‘Woman in Black 2’ Review: Cheap Scares Get in the Way of Haunted Characters

Londoners fleeing the Blitz bring their own ghosts to a haunted mansion in the countryside, but this sequel too often takes the low road toward PG-13 jolts

Set in a gloomy house where you can almost make out shapes skittering through the shadows, “The Woman in Black 2: Angel of Death” is the kind of horror movie where you can see the smart, stylish scare film that’s constantly being obscured by cheap and easy jolts.

Director Tom Harper and screenwriter Jon Croker offer up plenty of the atmosphere we’ve come to expect from Hammer horror films — both in the studio’s heyday and in its latest incarnation — but every good idea this sequel has to offer winds up taking a backseat to the most obvious cat-in-the-closet “BOO!” moments imaginable.

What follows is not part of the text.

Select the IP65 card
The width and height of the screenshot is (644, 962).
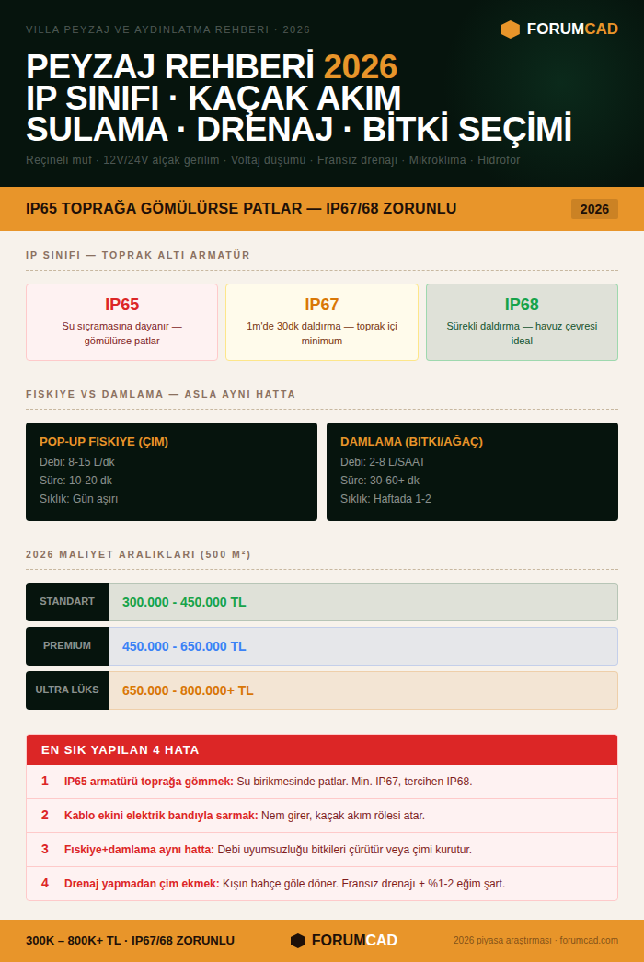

Give “Woman in Black 2” this much credit: it makes the most out of its setting, in terms of both time and place. The geographical location is Eel Marsh Manor, the moldering house (complete with extra-creepy nursery) that vexed Daniel Radcliffe‘s character in the previous movie two years ago, and the time is 1941, when German planes regularly showered bombs over London.

Kindly schoolteacher Eve (Phoebe Fox) and her more stentorian boss Jean (Helen McCrory, “Penny Dreadful”) are escorting a group of children away from the dangers of the Blitz and out into the countryside. One of the kids, Edward (Oaklee Pendergast, “The Impossible”), comes to the expedition freshly orphaned as a result of a bombing the evening prior, and communicates only with pencil and paper.

M_010_02834rv1On the train, Eve meets handsome flyboy Harry (Jeremy Irvine, “War Horse”) but that’s one of the few upsides of the trip. When the group arrives at the isolated village, Eve encounters a blind man yelling threats before they all arrive at the decrepit manor house.

The most interesting notion that “Woman in Black 2” offers, even though it never explores it as fully as it should, is that these characters were all literally haunted even before they arrive at the spooky house. Edward isn’t the only one dealing with personal loss, as we get to know Eve’s, Jean’s and even Harry’s past regrets and sorrows. So when the hideous Woman in Black (Leanne Best) starts appearing, it’s to people who are already acquainted with their own personal darkness.

Like its predecessor, “Woman in Black 2” doesn’t shy away from making children the victim of ghostly machinations, and as the characters begin dropping off one by one, it’s up to the adults to look inward before they can come to anyone else’s rescue. Pity, then, that director Harper (a vet of British TV series like “Peaky Blinders” and “Misfits”) shoots for the lowest common denominator of scares.

The cast is engaging — Irvine and stage actress Fox generate real chemistry — and the spot-on period detail and eerie cinematography (by George Steel) could have gone much further toward maintaining an unsettling mood had the script been more willing to enrich the characters and follow them into the abyss of their tormented psyches.

Every so often, “The Woman in Black 2” threatens to become a deeper, richer experience, but that potential, like the title character, disappears as soon as you turn your head.